• _What this task involves_
Count the lines in the data below that contain the string "blue", and reply with only the number.

******

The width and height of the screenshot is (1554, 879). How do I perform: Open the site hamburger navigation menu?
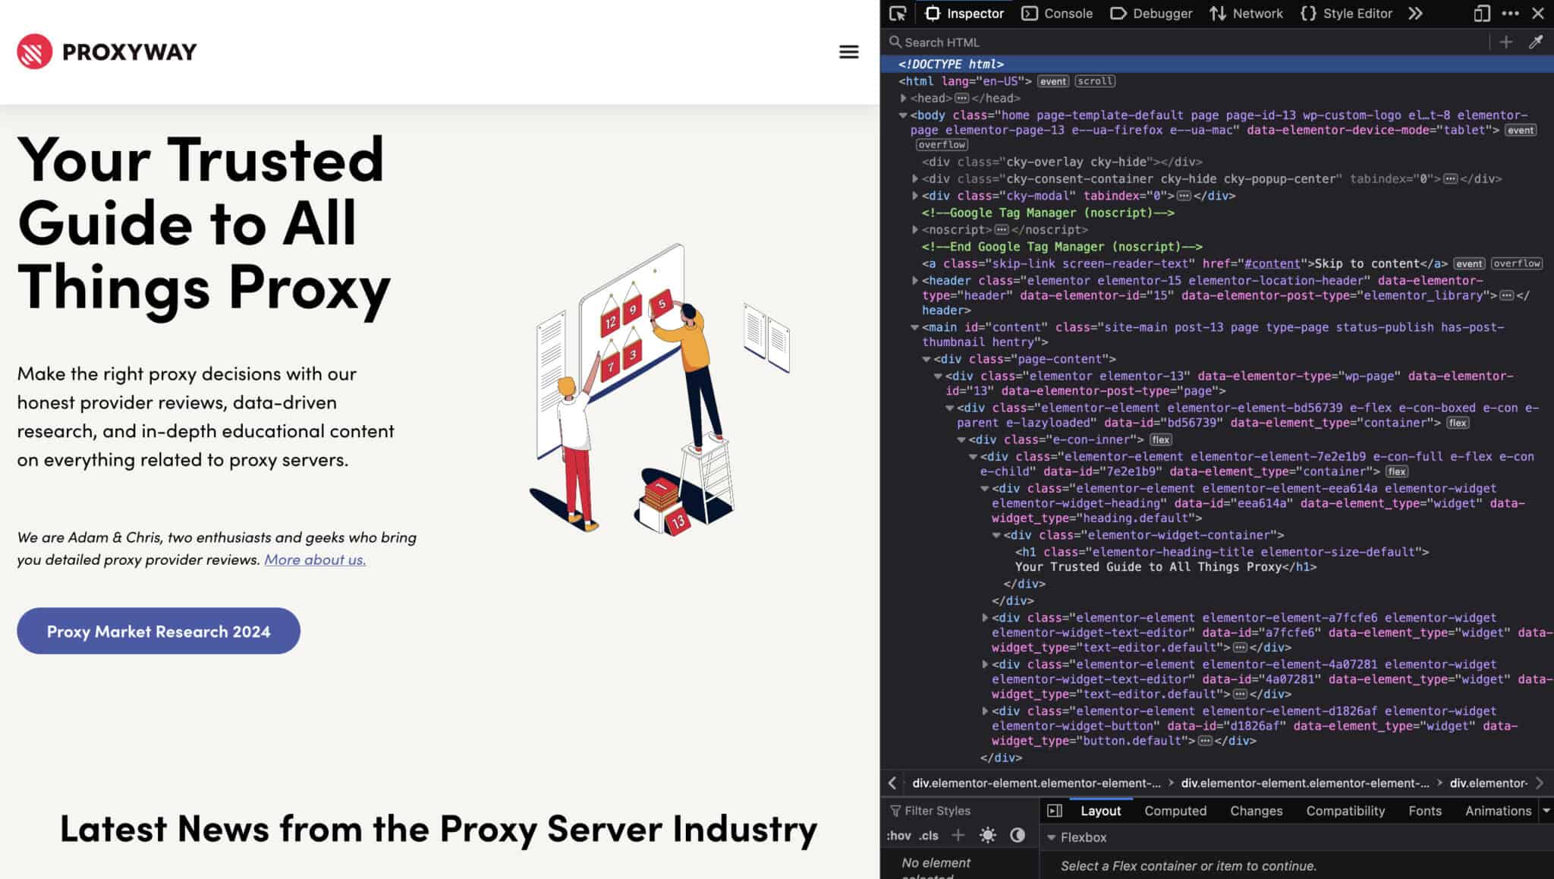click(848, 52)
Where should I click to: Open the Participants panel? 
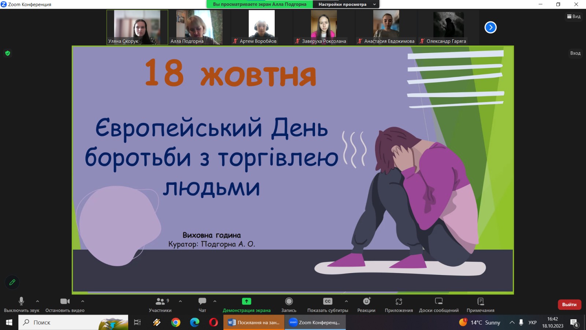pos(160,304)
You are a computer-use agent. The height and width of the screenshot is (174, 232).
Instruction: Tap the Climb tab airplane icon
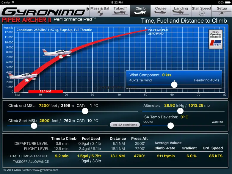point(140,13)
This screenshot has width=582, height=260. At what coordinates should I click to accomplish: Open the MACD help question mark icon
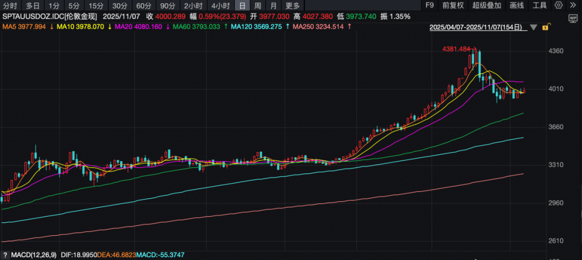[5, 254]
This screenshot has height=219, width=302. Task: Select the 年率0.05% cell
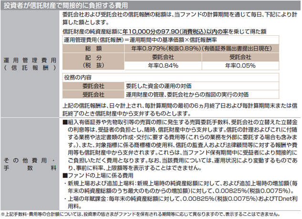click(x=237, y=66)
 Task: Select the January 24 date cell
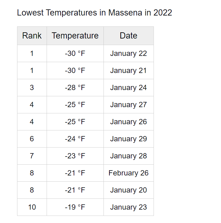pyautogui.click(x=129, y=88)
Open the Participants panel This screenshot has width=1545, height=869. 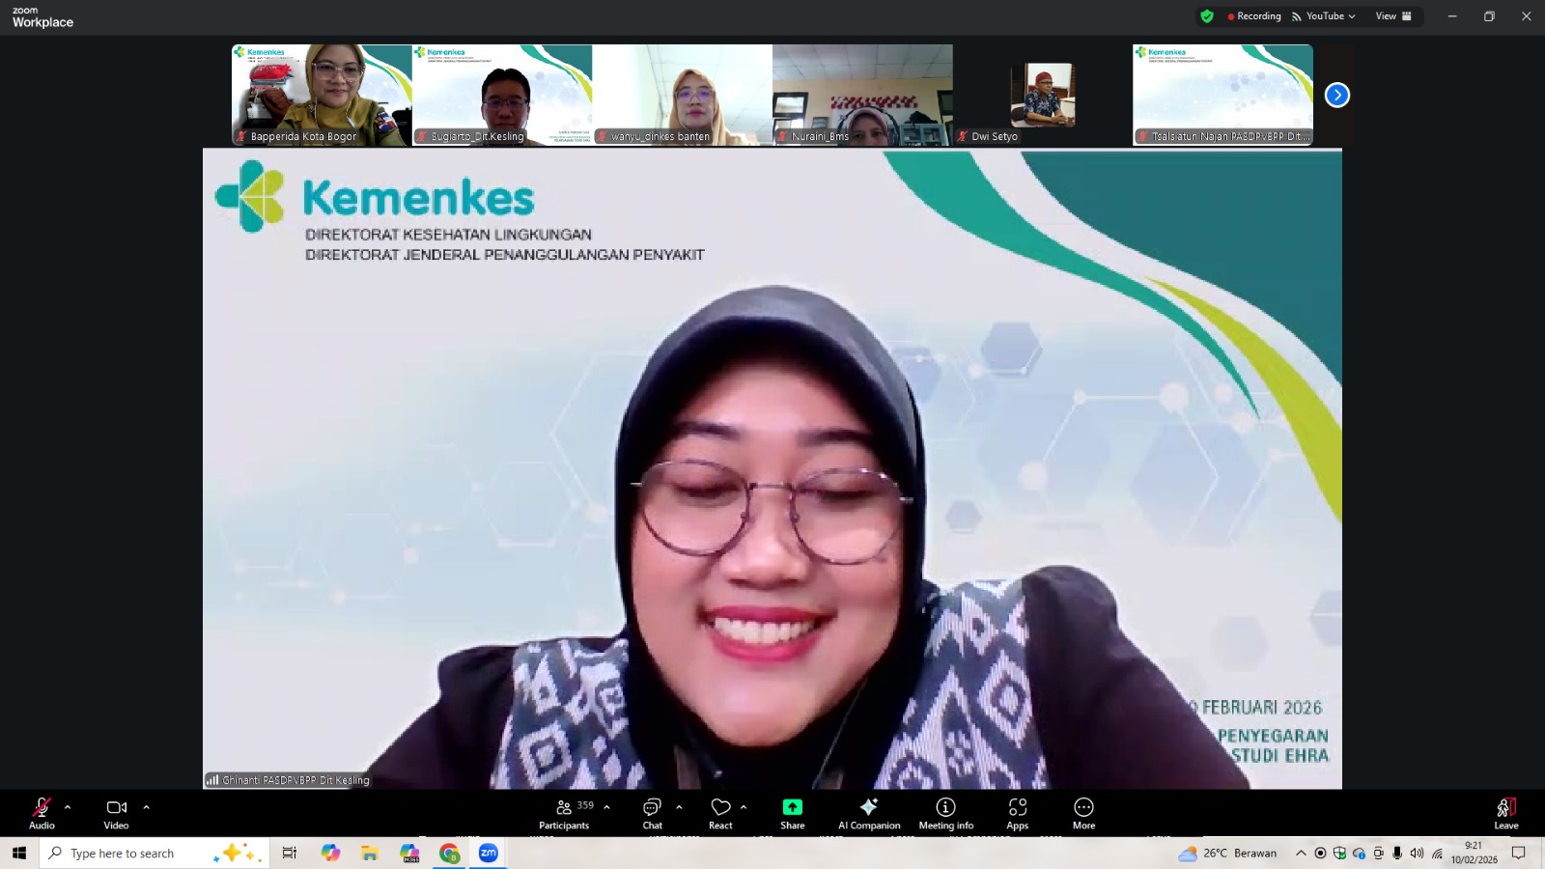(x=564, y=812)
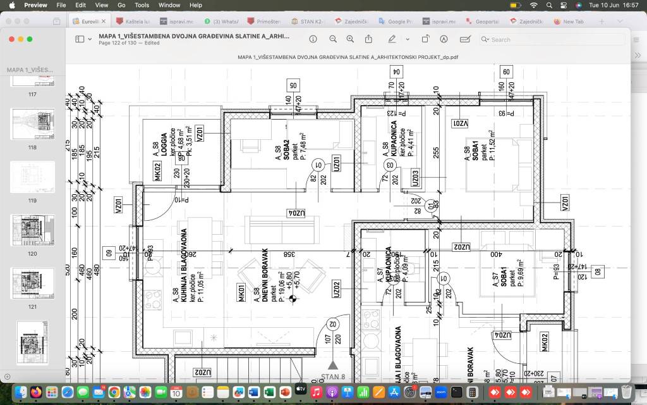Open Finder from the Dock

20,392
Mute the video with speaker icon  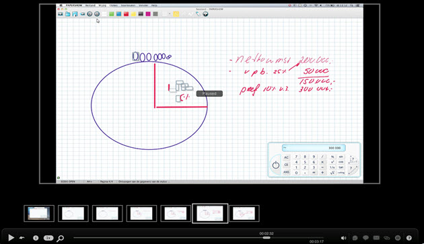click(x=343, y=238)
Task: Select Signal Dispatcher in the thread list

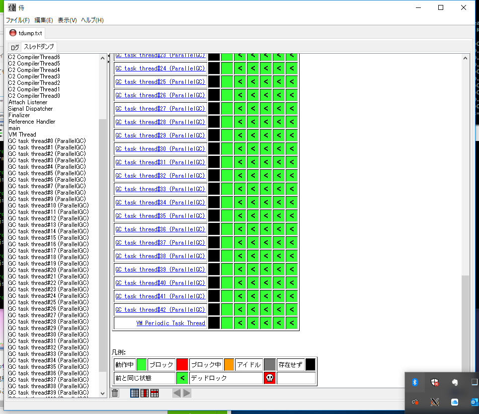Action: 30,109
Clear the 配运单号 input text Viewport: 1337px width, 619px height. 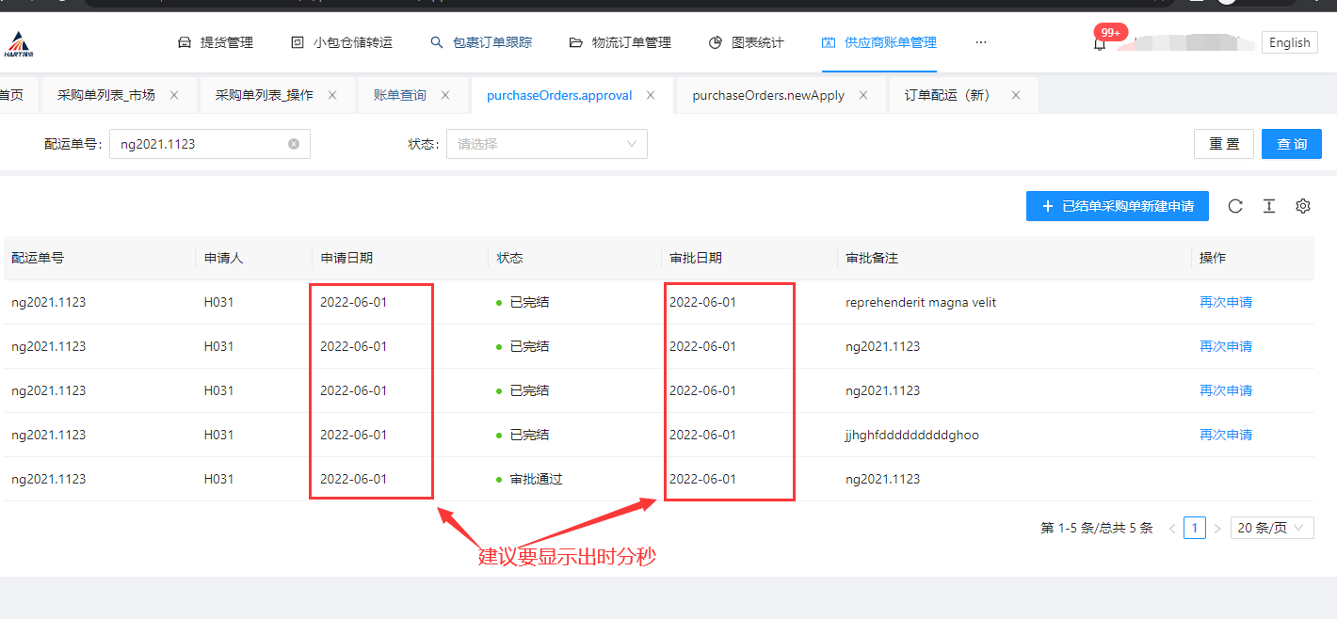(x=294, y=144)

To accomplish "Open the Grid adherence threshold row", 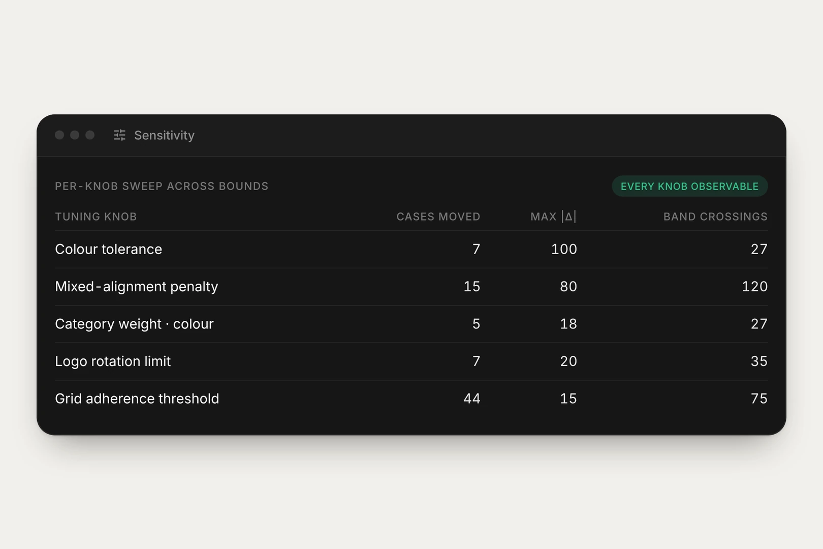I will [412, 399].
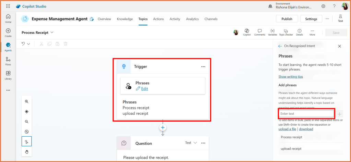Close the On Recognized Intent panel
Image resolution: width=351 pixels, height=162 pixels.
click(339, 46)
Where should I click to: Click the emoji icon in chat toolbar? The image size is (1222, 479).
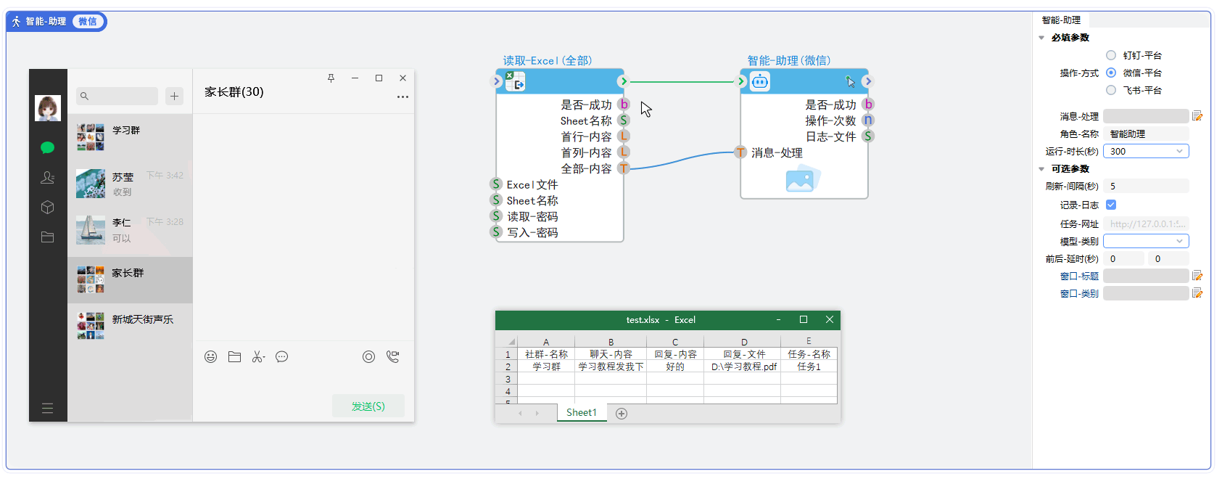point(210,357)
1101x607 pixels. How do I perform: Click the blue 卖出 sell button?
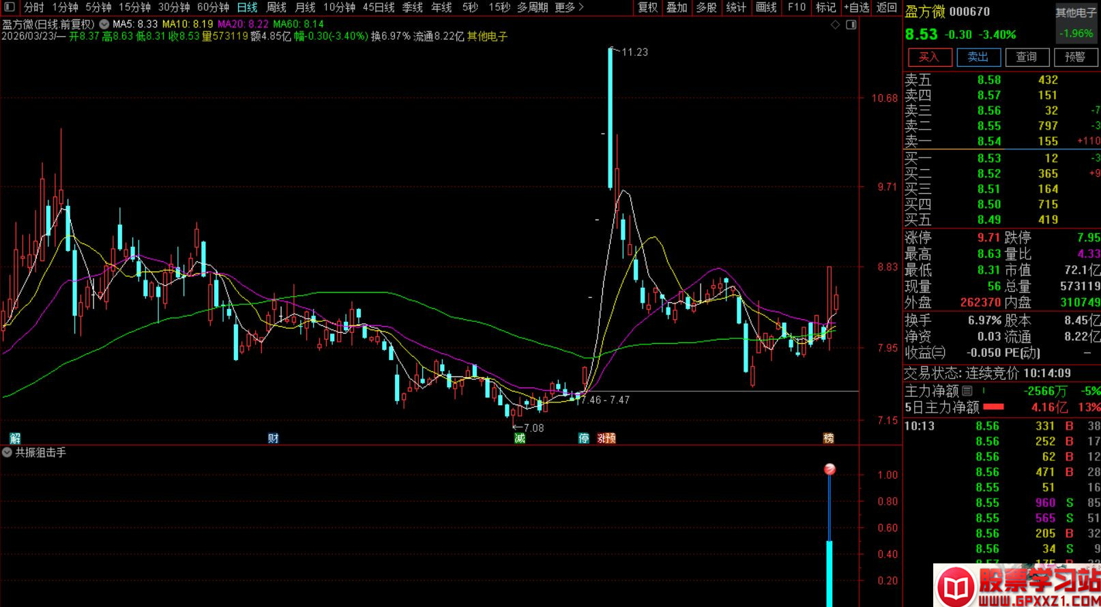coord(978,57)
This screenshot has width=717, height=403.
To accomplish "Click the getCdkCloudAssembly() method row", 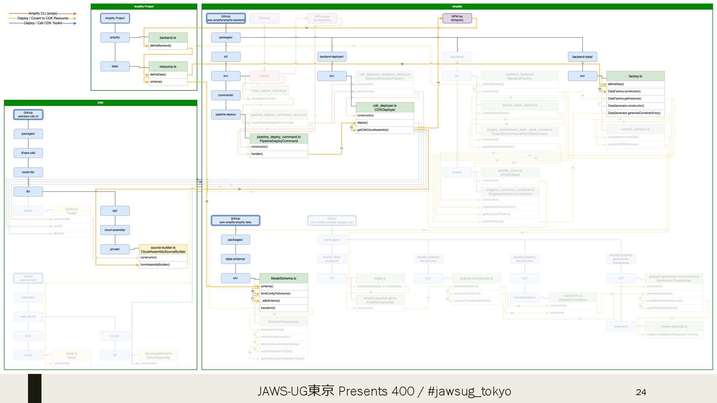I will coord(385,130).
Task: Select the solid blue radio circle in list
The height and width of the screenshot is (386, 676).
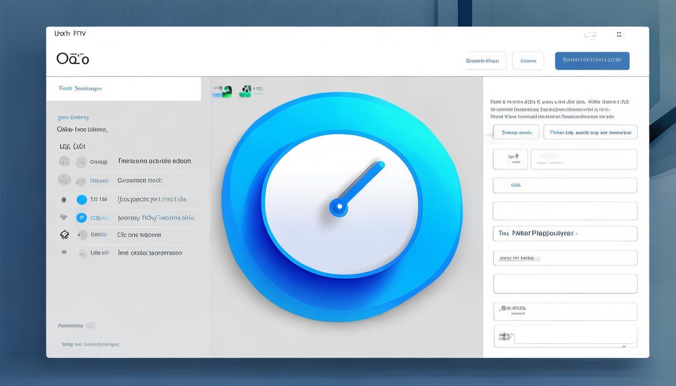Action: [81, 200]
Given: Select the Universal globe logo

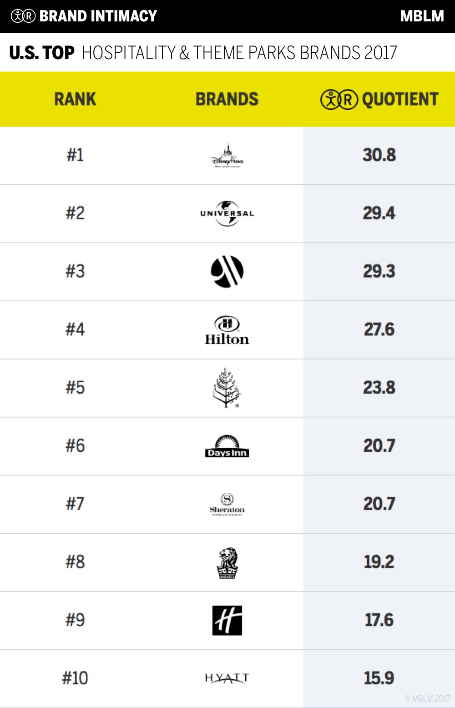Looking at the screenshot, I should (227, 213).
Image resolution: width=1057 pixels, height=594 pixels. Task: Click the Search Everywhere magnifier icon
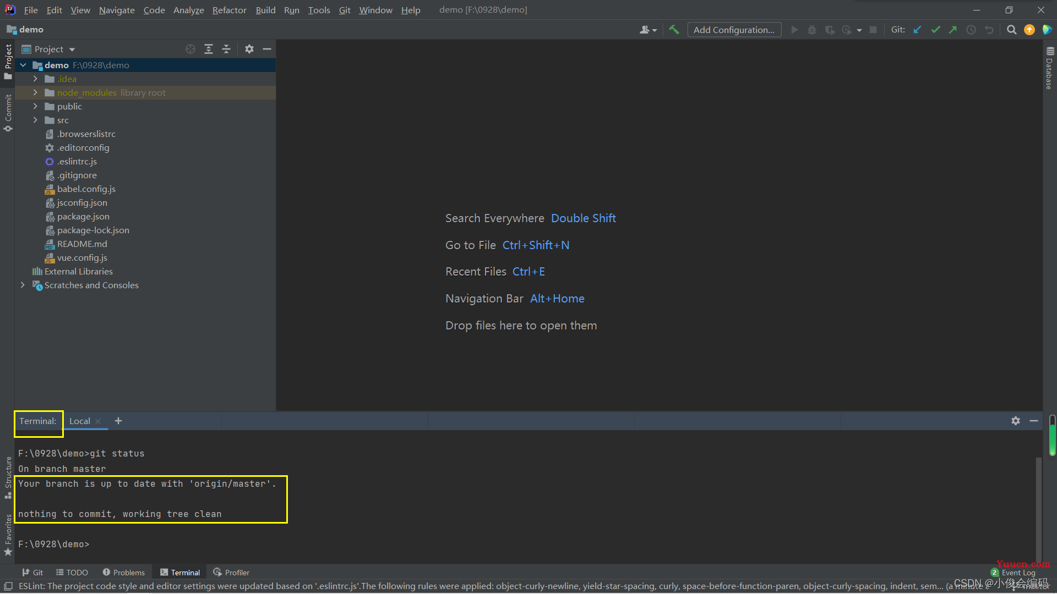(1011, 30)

******

• _Task answer_
2